Interpretation of findings

Otoscopic examination can usually diagnose perforated TM, external otitis media, foreign body, or other uncomplicated sources of otorrhea. Some findings are highly suggestive (see table Some Causes of Ear Discharge). Other findings are less specific but indicate a more serious problem that involves more than a localized external ear or middle ear disorder:

  • Vertigo and tinnitus (disorder of the inner ear)

  • Cranial nerve deficits (disorder involving the skull base)

  • Erythema and tenderness of ear, surrounding tissues, or both (significant infection)

Testing

Many cases are clear after clinical evaluation.

If CSF leakage is in question, discharge can be tested for glucose or β2-transferrin; these substances are present in CSF but not in other types of discharge.

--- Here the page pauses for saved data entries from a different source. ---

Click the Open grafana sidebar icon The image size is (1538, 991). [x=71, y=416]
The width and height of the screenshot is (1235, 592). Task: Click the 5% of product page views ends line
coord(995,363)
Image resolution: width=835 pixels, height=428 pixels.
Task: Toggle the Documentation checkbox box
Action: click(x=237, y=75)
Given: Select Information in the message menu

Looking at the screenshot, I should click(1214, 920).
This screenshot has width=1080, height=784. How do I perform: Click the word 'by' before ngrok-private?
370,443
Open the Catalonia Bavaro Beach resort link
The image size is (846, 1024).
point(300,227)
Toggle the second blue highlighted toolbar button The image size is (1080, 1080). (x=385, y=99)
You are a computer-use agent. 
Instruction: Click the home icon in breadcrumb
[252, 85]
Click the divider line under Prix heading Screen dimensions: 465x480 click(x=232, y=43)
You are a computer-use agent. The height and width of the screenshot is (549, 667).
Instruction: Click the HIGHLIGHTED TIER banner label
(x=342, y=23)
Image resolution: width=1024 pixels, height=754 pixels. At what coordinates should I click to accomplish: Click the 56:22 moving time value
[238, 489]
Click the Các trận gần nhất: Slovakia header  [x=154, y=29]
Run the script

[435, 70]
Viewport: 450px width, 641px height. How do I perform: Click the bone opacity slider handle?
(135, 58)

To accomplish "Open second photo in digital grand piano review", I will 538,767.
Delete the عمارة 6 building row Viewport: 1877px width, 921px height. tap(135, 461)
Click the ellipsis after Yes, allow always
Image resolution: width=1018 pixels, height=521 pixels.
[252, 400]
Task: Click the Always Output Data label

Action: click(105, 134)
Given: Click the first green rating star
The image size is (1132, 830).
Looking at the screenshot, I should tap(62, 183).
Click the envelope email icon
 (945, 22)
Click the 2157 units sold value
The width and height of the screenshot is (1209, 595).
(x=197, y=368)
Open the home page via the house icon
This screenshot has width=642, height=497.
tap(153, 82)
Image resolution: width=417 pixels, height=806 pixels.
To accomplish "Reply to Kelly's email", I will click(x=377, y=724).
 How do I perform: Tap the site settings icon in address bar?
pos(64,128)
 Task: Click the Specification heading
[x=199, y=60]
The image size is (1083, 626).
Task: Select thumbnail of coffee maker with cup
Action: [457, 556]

Patients without an obvious etiology on examination require audiogram and CT of the temporal bone or gadolinium-enhanced MRI. When auditory canal granulation is present, biopsy should be considered if clinical evaluation and CT are not clearly consistent with cholesteatoma.

Treatment

Treatment is directed at the cause. Most physicians do not treat a suspected CSF leak with antibiotics without a definitive diagnosis because drugs might mask the onset of meningitis.

Key Points

  • Acute discharge in a patient without chronic ear problems or immunodeficiency is likely the result of otitis externa or perforated otitis media.

  • Severe otitis externa may require specialty referral for more extensive cleaning and possible wick placement.

  • Patients with chronic or recurrent ear symptoms (diagnosed or undiagnosed), cranial nerve findings, or systemic symptoms should have specialty referral.